*** Text block ***

Please press play and invite your body to rest while you listen to this 8-minute audio.
I once attended a gospel church in the coalpits of Sheffield in the U.K*. My school friend wanted to show me how they prayed without knees back in Nairobi. The church was a run-down school hall crammed with oscillating bodies. Most people held up the ceiling with their palms while others humbly swept the floors with their eyelids; their combined breath provided enough condensation to wash the skylights clean.
It was raw and beautiful, but I did not have the kind of faith that could help maintain a building. So, I stood awkwardly, shuffling from side to side, hoping a light hip-dusting would suffice.
From the cold, mildewed pews I’d known before, this ‘church’ was full of light and texture. Even the chairs were upholstered and locked arms with one other like the people who swayed before them.

***

* Exercise requirements *
- a) List every place name that appears in the passage about the gospel church.
- b) Reproduce word for word the portion of the passage about the gospel church between "It was raw and" and "swayed before them.", inclusive.

*** Information provided ***

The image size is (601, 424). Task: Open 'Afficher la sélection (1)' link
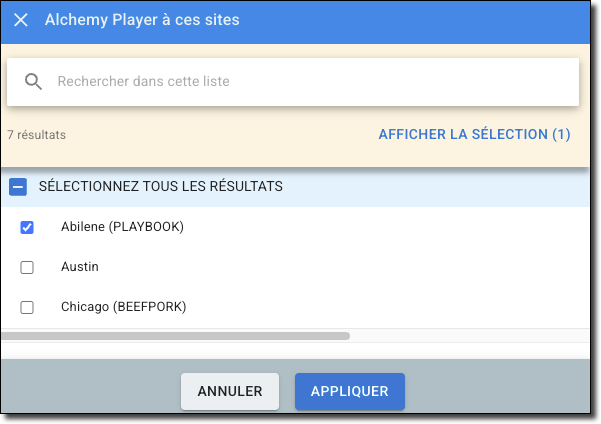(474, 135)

***
*** Information provided ***

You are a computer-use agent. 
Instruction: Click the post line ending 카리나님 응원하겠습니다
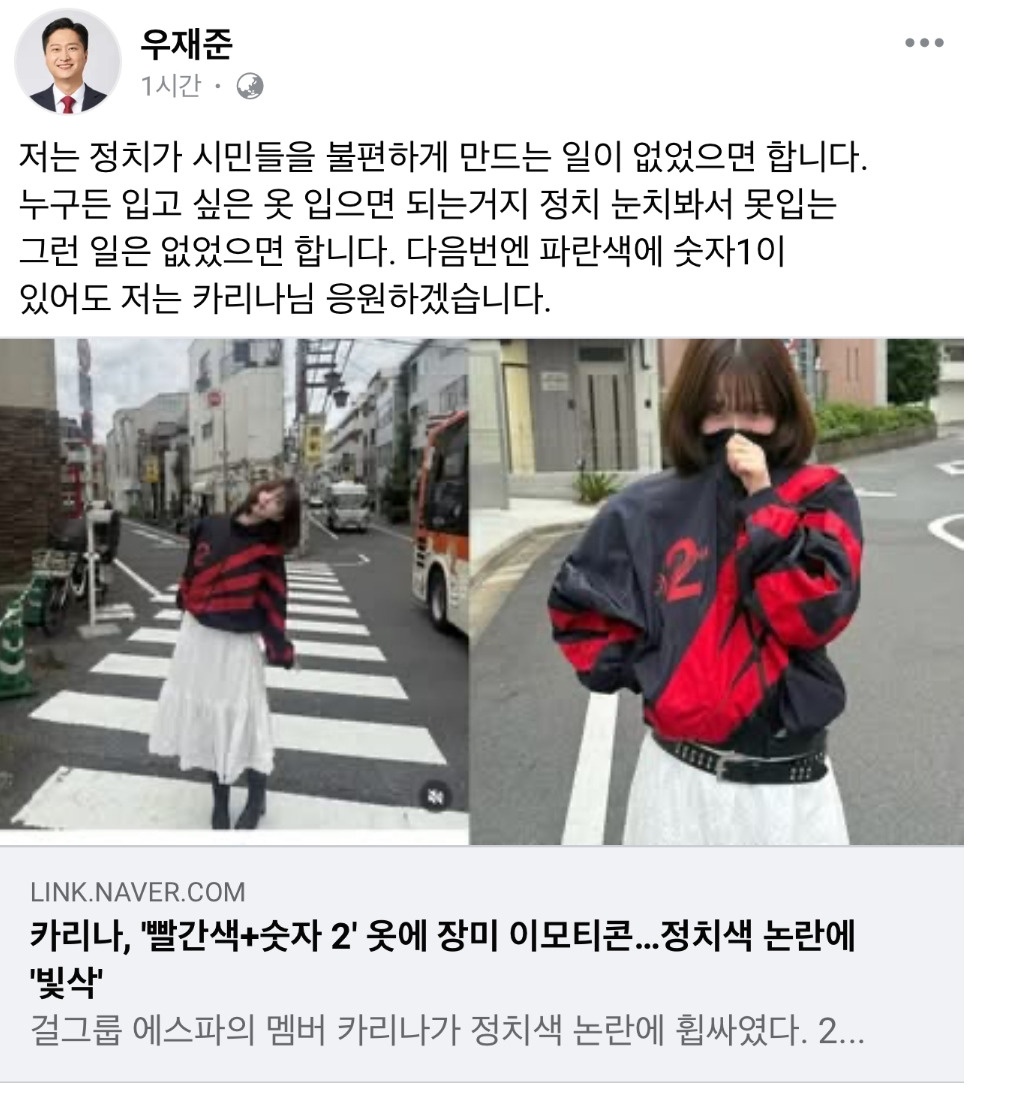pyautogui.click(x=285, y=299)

***

* Results *
- a) Sheffield, the U.K., Nairobi

- b)
It was raw and beautiful, but I did not have the kind of faith that could help maintain a building. So, I stood awkwardly, shuffling from side to side, hoping a light hip-dusting would suffice.
From the cold, mildewed pews I’d known before, this ‘church’ was full of light and texture. Even the chairs were upholstered and locked arms with one other like the people who swayed before them.